● Problem to solve
Turn the items from the line with "Uncategorised (404, 160)" up to and including the line with "Mukhyamantri Berojgari Bhatta: Financial" into a numbered list, leaving out any blank lines.

● Records shown
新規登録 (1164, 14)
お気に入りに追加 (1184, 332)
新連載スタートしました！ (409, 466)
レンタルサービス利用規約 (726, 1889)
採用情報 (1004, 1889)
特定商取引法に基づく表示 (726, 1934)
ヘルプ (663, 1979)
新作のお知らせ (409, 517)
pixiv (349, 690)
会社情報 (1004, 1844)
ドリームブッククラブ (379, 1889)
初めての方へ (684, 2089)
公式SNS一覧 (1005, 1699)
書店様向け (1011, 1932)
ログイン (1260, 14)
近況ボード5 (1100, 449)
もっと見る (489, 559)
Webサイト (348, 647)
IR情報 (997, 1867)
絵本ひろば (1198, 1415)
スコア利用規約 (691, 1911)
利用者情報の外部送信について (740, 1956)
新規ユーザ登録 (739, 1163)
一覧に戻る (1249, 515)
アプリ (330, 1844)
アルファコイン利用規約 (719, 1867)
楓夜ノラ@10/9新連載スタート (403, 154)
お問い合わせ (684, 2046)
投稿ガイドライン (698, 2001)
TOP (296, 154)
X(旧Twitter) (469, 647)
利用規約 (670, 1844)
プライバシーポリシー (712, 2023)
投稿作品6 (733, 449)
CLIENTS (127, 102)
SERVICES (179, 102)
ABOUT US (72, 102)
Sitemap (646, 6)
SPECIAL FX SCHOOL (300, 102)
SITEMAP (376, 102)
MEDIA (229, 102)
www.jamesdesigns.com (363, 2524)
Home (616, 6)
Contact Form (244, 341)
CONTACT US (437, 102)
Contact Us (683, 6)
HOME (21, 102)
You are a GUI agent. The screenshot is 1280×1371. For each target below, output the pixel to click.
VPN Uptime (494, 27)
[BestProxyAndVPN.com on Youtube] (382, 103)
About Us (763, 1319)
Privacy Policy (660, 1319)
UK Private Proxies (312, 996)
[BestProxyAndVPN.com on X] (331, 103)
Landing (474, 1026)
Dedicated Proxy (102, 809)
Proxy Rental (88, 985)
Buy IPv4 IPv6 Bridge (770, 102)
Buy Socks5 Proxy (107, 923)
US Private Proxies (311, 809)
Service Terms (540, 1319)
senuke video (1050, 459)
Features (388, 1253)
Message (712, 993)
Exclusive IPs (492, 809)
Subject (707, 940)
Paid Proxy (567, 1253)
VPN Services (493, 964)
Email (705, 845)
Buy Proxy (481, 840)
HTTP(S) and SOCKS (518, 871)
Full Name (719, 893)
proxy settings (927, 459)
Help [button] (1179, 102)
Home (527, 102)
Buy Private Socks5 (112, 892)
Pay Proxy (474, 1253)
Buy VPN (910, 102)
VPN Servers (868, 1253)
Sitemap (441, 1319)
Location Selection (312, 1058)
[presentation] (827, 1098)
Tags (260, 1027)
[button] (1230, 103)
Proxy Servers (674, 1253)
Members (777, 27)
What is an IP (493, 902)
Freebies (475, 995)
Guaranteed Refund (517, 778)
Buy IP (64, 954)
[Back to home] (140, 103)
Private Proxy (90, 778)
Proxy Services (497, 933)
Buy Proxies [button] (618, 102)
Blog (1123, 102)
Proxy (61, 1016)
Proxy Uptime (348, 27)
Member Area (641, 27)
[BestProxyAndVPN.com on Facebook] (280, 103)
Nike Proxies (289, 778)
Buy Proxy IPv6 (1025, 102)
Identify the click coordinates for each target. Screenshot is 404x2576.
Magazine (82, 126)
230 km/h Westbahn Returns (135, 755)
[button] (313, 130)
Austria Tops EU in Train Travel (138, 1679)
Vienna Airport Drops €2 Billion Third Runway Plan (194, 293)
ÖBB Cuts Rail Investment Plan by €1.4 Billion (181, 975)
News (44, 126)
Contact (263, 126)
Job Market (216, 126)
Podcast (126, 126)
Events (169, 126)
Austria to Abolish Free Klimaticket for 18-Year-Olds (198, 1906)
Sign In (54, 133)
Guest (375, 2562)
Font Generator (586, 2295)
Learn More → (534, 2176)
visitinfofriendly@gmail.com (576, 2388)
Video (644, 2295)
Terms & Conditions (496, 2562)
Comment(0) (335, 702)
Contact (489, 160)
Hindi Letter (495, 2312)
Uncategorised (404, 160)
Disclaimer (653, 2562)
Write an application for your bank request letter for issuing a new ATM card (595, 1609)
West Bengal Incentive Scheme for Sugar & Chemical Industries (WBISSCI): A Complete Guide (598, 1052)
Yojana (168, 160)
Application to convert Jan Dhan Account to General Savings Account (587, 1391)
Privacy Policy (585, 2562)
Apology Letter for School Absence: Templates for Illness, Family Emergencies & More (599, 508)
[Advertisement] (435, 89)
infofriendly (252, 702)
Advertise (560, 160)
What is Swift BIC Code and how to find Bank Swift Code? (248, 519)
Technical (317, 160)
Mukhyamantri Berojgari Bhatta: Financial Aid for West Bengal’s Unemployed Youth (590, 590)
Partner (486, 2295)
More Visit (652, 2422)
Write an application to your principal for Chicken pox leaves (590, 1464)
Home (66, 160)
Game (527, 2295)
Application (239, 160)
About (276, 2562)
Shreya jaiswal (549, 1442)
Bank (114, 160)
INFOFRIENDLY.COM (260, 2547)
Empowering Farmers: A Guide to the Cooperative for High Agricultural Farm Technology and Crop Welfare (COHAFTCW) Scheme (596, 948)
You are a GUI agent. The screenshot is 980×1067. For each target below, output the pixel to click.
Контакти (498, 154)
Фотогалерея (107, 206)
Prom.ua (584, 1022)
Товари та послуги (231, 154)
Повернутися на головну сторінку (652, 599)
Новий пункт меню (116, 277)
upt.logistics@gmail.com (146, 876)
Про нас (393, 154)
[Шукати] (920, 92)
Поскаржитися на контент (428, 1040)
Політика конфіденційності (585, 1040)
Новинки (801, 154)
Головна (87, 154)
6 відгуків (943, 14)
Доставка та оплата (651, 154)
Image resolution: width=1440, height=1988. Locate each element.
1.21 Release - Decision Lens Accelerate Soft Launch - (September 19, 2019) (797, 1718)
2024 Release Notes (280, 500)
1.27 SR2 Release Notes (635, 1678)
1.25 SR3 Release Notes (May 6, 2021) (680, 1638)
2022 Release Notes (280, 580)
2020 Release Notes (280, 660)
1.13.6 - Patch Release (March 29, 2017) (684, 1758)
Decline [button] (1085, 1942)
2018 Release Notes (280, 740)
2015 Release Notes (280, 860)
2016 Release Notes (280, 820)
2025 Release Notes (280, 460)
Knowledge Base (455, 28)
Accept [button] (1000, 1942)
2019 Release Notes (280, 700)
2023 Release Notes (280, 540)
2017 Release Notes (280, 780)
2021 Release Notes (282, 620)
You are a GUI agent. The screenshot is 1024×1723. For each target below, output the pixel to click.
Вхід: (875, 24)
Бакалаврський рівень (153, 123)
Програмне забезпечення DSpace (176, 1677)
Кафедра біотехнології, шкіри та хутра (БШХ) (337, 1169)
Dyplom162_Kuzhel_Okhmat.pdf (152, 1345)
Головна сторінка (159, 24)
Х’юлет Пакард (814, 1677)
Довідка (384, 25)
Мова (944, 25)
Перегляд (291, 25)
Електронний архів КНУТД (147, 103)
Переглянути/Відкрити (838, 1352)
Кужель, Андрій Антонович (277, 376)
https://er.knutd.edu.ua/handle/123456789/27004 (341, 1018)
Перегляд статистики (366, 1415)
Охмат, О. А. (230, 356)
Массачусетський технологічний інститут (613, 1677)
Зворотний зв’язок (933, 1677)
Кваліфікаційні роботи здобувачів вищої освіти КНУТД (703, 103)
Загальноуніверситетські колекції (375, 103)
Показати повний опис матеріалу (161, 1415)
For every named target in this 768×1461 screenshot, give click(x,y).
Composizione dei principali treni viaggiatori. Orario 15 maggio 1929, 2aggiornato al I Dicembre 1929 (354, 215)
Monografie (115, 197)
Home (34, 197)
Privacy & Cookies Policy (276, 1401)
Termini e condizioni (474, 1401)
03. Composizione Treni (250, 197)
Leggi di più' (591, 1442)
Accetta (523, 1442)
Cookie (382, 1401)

● Completed task
1. Uncategorised (404, 160)
2. Disclaimer (653, 2562)
3. Write an application for your bank request letter for issuing a new ATM card (595, 1609)
4. West Bengal Incentive Scheme for Sugar & Chemical Industries (WBISSCI): A Complete Guide (598, 1052)
5. Yojana (168, 160)
6. Application to convert Jan Dhan Account to General Savings Account (587, 1391)
7. Privacy Policy (585, 2562)
8. Apology Letter for School Absence: Templates for Illness, Family Emergencies & More (599, 508)
9. [Advertisement] (435, 89)
10. infofriendly (252, 702)
11. Advertise (560, 160)
12. What is Swift BIC Code and how to find Bank Swift Code? (248, 519)
13. Technical (317, 160)
14. Mukhyamantri Berojgari Bhatta: Financial Aid for West Bengal’s Unemployed Youth (590, 590)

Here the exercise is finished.